As Brooke explains, the current problem is that there are so many patient engagement initiatives from industry, advocacy groups and others, but the approach is very fragmented – not only geographically but also in terms of the maturity of the concept. This fragmentation means that patient-centric medicine and better patient outcomes – with their inherent benefits for all stakeholders, including research, clinical regulatory and value aspects – are hard to achieve.

There is increasing willingness on the part of stakeholders to create effective patient engagement, representing promising seeds for growth. Brookes suggests, though, that, far from being planted and nurtured, these seeds have instead been hampered by a lack of structure and consistency and duplication of effort instead of learning from and building on existing good practice. “What we need is fertile ground in which all these initiatives can be integrated and synergised further to create long-term, viable concepts,” he adds.

This is precisely where PFMD’s approach can produce the appropriate environment in which these seeds can flourish. PFMD represents a neutral non-competitive environment where all stakeholders can work together in a safe environment that supports open dialogue, collaboration and alignment. Its additional mission is to activate the environment and the co-creation process to develop new solutions out of what exists today – to have an effective patient engagement ecosystem.

So, it’s not a case of reinventing the wheel, but rather about getting great initiatives on board, learning from their experience and seeing how they can be connected to other initiatives.

This is founded on four key steps:

Four steps:

1. Building knowledge – gathering information through: literature review; looking at existing initiatives; comparing existing frameworks; and integrating all the work and outputs produced through other efforts including for example the European Patients’ Academy (EUPATI).
2. This knowledge and information is submitted to multistakeholder focus groups who are taking an active role in building framework for patient engagement and beyond. This is the co-creation phase, with focus group participants providing their insight and expertise to identify good practice (and provide practical guidance on addressing gaps) and create a meta-framework for patient engagement.
3. PFMD will then define pilots, building and testing them with members and wider stakeholders; members can apply to test a specific methodology.
4. The creation of a practical toolkit for implementation of the meta-framework: this is a case of not talking simply about methodology on paper. It will consist of templates and resources, together with expertise and coaching to help an organisation move from theory to practice.

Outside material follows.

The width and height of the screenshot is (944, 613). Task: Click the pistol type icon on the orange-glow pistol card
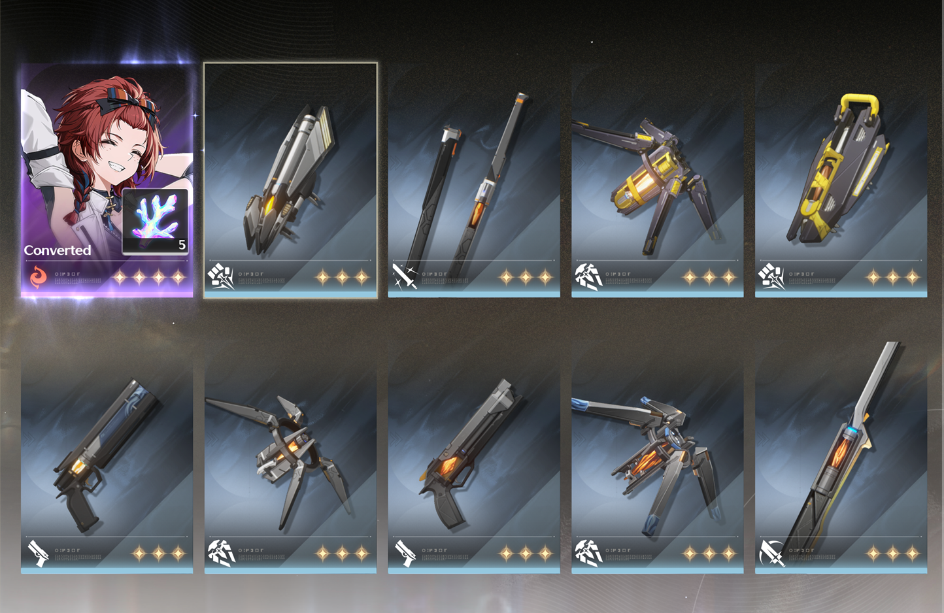[405, 553]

At the heart of the framework co-creation is a Global Mapping and Networking Tool, which maps and categorizes the diverse initiatives already in the patient engagement landscape and allows for enhancement through networking and collaboration. This is a unique tool where contributors can share initiatives and expertise in a structured platform. Technically this uses a form-based system to capture information and also gathers information across different categories of patient engagement. The tool gives you an overview of patient engagement activity – for example by geography, scope or maturity – but more importantly helps you see where each initiative ‘fits’ in the landscape. Stakeholders will also be able to submit a call to action, which then encourages people to share their activities and get insights from others.

The tool is accessible to members and non-members alike ‒ allowing for high visibility – and is searchable. This means that if you’re looking for an organisation with patient engagement experience specifically within oncology clinical trials in, say, Germany, you can locate them with the tool.

The next step is to develop the people networking features of the tool so that individual expertise is more searchable, offering the ability to pinpoint, for example people with regulatory experience. This will provide further insights for evidence-based patient engagement.

There is also evidence of significant flexibility in the system. When users saw the categorisation of different patient engagement areas, they probed whether it would be possible to develop an overview map for a single organisation. PFMD delivered, with a new tool: the data can now be applied to one organisation alone, which then offers a patient engagement portfolio management tool, allowing organisations to monitor what they do.

Currently, PFMD already has 157 initiatives entered on the tool, hosts 170 people as patient engagement leaders and 111 organisations that undertake patient engagement – and all this has been achieved in only 6 months.

So, what next? Well, PFMD has been very active in the EU and US and is now looking to extend its engagement to Asia, Latin America and Africa. It is also striving to increase the diversity of membership, which consists currently of 9 pharmaceutical companies; 11 patient organisations; 1 health technology assessment organisation (HTA international). “We want to be as inclusive and representative of the diversity of stakeholders in patient engagement as we can and are looking for device manufacturers, regulators, healthcare professionals and investigators, among others to actively participate. We encourage anyone or any organisation committed to meaningful patient engagement to join PFMD and contribute to co-creation of the meta-framework,” says Brooke.